▶ _EXTRACT_:
==============================

# frog moss



## terryo (Nov 14, 2009)

I thought I'd try some frog moss to help keep in the humidity without making the substrate wet and put it in a few of my viv's. I soaked it before putting it in and put it around the water dishes. Even when the top dried out a bit, the bottom stayed wet and really did a good job holding the humidity up. This is Pio's 









It also kept the water dish really clean when he went in and out.

Here's lil Bindi..loving her butter worm




one more cause she's so cute





I'm really happy with this moss. What I love about it too is that when you want to take it out ...just let it dry and it stays green until you hydrate it again.


----------



## Yvonne G (Nov 14, 2009)

Where do you buy that? I love the idea of a clean waterer.

Yvonne


----------



## terryo (Nov 14, 2009)

http://www.amazon.com/dp/B001TI4ABM/?tag=exoticpetnetw-20

http://www.carolinapetsupply.com/ca...id=493&zenid=7dd56669e50b49c5b59919951eb411fa

I bought it from carolina pet supply first. Now I just bought it from amazon. I really love it. I really love the way it looks and how it holds the humidity. The water staying clean is a bonus too.


----------



## DoctorCosmonaut (Nov 14, 2009)

Does it need much light?


----------



## terryo (Nov 14, 2009)

No...If it isn't hidrated, it can be stored in a plastic bag somewhere. When I got mine, it was all dried up in the plastic bag, and I just soaked it and it perked right up.


----------



## DoctorCosmonaut (Nov 14, 2009)

Have you seen the compressed bricks of "frog moss" at places like Petco? Does that stuff some to life too?


----------



## tmacc0 (Nov 14, 2009)

ah shes so cute


----------



## brymanda (Nov 14, 2009)

I've heard the Petco stuff works the same way, but I've never tried it myself.

Also, I've read that you can put moss in a blender with buttermilk and spread it over the places you want the moss to grow. I don't know all the details but I was thinking about doing a little more research and trying to get it to grow on a little wooden hide-a-way I have.


----------



## terryo (Nov 14, 2009)

It looks like this when you get it. But it is dry...then you soak it and it fluffs up.


----------



## Candy (Nov 14, 2009)

I've always wondered what that stuff in Pio's viv was. It looks so green and nice. I'm going to get Dale some of that for sure. Thanks Terry.

==============================

▶ _SET TASKS_:
[A] According to the frog moss thread, where did terryo first buy the moss?
[B] Write out the part of the frog moss thread that opens with the words "## brymanda (Nov" and closes with "it fluffs up.".

▶ _DATA SECTION_:
==============================

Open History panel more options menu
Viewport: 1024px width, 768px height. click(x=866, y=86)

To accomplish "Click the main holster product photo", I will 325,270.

==============================

▶ _ANSWERS IN ORDER_:
[A] From Carolina Pet Supply.

[B]
## brymanda (Nov 14, 2009)

I've heard the Petco stuff works the same way, but I've never tried it myself.

Also, I've read that you can put moss in a blender with buttermilk and spread it over the places you want the moss to grow. I don't know all the details but I was thinking about doing a little more research and trying to get it to grow on a little wooden hide-a-way I have.


----------



## terryo (Nov 14, 2009)

It looks like this when you get it. But it is dry...then you soak it and it fluffs up.